Favorite race to date? World Championships in Chicago this year. I was so grateful for the opportunity to race alongside the best in my division. I spent years chasing a marathon goal that never came to life, so finally reaching a big goal and realizing a dream felt incredible. It still feels surreal to call myself a World Champion. I never would’ve imagined that, after just one year in this sport, I’d be standing at the top of the podium.
Race goal? My main goal right now is to hit a 1:05, and I’m hoping to accomplish that by the end of the season. My next race is Atlanta, and I’m aiming to defend my World Champion title at Worlds this coming year. With the competition getting fiercer than ever, I know this is the time to step up and go into Worlds with full confidence.
Favorite station? It’s a toss-up between the SkiErg and the sled push. I love the first part of the race with the run–ski–run combo—coming from a long-time endurance background, that’s where I feel most in my element. But I also love the sled push because it’s the first point in the race where I’m really challenged, and it’s historically been one of my best-ranked stations.
Least favorite station? Without a doubt, the wall balls. I’ve worked so hard on them, even built up to doing huge unbroken sets in the gym. But no matter how much I practice, they always seem to humble me on race day.
Things you wish you knew when you started racing? I come from a high-volume marathon background, often running 80–90-mile peak weeks during training. I’m used to low and slow. But the intensity in HYROX hits differently—it’s not just running with strength work; you have to specifically train for that kind of effort. Even in races, it’s easy for my marathon mind to take over and not push as hard as I need to.

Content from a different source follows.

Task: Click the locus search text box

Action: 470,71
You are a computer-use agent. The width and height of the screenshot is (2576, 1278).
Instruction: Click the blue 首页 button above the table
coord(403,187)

When I first started, I tried to keep my running volume at 50–60 miles a week, but I think that was actually holding me back. It wasn’t allowing me to get stronger where I was weakest—in the gym. Now, I only run about 30–40 miles a week, and I feel so much better. I’ve made way more progress this way. There’s a lot of mixed advice out there about how much volume you need to improve, but for me, less has definitely been more.